(Stored data)

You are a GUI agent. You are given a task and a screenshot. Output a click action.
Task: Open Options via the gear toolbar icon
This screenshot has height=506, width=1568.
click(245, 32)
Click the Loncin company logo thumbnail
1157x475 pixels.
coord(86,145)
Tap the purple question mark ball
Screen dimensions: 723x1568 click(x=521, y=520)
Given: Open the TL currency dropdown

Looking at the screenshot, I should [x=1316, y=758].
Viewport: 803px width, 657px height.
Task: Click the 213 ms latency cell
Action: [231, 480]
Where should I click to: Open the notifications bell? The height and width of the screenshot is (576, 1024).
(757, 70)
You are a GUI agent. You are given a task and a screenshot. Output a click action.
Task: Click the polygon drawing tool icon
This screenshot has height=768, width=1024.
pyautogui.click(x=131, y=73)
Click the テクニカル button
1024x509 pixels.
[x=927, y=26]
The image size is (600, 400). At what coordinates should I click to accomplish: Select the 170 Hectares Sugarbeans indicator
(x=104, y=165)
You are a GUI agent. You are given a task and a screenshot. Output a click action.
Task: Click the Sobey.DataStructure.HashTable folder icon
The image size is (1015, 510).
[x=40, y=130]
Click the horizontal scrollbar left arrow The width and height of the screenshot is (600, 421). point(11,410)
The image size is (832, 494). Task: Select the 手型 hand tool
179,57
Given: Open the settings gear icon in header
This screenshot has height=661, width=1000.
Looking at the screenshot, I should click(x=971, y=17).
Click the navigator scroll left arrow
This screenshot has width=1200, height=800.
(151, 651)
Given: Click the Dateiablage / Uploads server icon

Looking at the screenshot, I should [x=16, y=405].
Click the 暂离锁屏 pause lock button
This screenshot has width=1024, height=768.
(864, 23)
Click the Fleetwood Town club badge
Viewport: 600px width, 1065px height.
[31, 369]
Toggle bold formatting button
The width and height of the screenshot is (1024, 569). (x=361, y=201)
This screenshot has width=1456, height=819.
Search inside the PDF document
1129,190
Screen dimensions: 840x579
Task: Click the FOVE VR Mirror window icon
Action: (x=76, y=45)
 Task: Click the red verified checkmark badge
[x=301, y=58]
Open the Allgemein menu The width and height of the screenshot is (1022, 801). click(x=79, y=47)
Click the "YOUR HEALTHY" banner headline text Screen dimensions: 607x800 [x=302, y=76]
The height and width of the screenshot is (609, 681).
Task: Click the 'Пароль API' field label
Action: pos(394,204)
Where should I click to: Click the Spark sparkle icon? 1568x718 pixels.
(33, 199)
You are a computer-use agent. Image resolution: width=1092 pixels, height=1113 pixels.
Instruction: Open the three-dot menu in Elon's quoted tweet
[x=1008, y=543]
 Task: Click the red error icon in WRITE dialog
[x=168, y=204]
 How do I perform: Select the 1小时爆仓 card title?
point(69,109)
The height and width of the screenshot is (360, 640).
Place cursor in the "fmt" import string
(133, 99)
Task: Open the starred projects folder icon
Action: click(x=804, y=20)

Work item:
Give the exact lines, and only those, from the line containing "Where should I click to: Open" through the line containing "Task: Click the Sobey.DataStructure.HashTable" in the entries above.

Expected output:
Where should I click to: Open the notifications bell? The height and width of the screenshot is (576, 1024).
(757, 70)
You are a GUI agent. You are given a task and a screenshot. Output a click action.
Task: Click the polygon drawing tool icon
This screenshot has height=768, width=1024.
pyautogui.click(x=131, y=73)
Click the テクニカル button
1024x509 pixels.
[x=927, y=26]
The image size is (600, 400). At what coordinates should I click to accomplish: Select the 170 Hectares Sugarbeans indicator
(x=104, y=165)
You are a GUI agent. You are given a task and a screenshot. Output a click action.
Task: Click the Sobey.DataStructure.HashTable folder icon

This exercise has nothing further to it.